JULY | AUGUST 2019 Sean Plottner
PURSUITS
Do or Die
JULY | AUGUST 2019 Sean Plottner

Do or Die

PURSUITS

CHARLES WHEELAN '88

The Rationing W.W. NORTON 464 PP. $27

The United States of America, land of plenty, faces a shortage. The only remedy for a killer pathogen that’s spreading rapidly is in limited supply, and the president and his advisors have tough calls to make. No amount of American exceptionalism will suffice. To get through the calamity, the White House must wheel and deal with a range of other countries, all of which have a plentiful supply of a miracle-cure called Dormigen they can offer. At a price.

Told through the eyes of a naive, self-deprecating, and funny narrator who is a scientist working with the crisis team, The Rationing is a cinematic, snappy, satiric page-turner. Set in the near future, after Elizabeth Warren has lost 49 states in a presidential election and the Dartmouth basketball team has actually won games in the NCAA tournament, it’s a rollicking tale, even with the threat of amassive die-off looming. Wheelan includes bits of local flavor for alumni: His narrator—a Dartmouth alum—returns to Hanover for a chat with a bio prof, a doting scientist who prods his erstwhile student to tease out the riddle of the virus.

Wheelan, who teaches public policy and economics at Dartmouth, injects his story with political plot points about executive power, the limits of the U.S. Constitution, and how prepared a superpower might be in dealing with potential catastrophe. But with a cast of characters that includes the usual suspects—heroes, villains, idiots—political theory never trumps plot.

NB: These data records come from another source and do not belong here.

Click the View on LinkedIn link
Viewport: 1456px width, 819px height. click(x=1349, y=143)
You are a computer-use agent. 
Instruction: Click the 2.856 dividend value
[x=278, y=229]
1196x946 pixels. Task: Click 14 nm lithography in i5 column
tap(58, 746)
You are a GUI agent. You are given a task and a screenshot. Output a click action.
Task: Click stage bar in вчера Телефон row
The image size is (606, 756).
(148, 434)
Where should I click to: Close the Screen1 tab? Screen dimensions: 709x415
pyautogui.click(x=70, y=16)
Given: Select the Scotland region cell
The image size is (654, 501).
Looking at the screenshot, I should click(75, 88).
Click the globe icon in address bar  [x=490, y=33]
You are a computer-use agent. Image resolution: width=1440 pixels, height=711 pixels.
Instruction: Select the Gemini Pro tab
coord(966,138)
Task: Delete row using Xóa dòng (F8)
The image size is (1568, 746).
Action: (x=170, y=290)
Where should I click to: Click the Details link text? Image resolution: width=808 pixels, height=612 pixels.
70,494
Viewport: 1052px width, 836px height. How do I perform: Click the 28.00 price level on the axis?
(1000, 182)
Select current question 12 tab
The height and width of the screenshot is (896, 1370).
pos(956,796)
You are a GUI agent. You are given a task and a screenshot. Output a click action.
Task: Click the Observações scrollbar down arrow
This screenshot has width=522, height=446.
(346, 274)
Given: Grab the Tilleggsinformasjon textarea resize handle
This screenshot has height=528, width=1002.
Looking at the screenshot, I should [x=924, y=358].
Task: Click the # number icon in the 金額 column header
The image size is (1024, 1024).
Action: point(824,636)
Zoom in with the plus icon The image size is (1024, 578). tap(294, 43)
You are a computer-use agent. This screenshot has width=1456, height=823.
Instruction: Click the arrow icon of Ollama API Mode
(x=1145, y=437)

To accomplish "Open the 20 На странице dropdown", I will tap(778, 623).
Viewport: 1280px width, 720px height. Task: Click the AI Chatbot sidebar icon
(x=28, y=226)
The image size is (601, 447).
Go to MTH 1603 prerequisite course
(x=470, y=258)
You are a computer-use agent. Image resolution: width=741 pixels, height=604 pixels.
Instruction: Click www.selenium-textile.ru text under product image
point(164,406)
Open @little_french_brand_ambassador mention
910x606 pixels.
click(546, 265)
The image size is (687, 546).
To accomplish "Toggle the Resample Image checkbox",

This is Wheelan’s first foray into fiction. A former correspondent for The Economist and a one-time congressional candidate, he is the author of Naked Statistics and Naked Economics. His turn to fiction started during a sabbatical year in 2009, and he completed the novel while on a round-the-world trip with his family seven years later.

“The overarching theme is that government matters,” he tells DAM. “It really does. All the characters are flawed, but they muddle along, reminding us that there are things the public sector must do well, and this is one of them.” It’s no spoiler to say that in The Rationing’s final reckoning, Wheelan makes his point by having the world’s largest democracy (look it up) play a vital role as the novel races to its conclusion.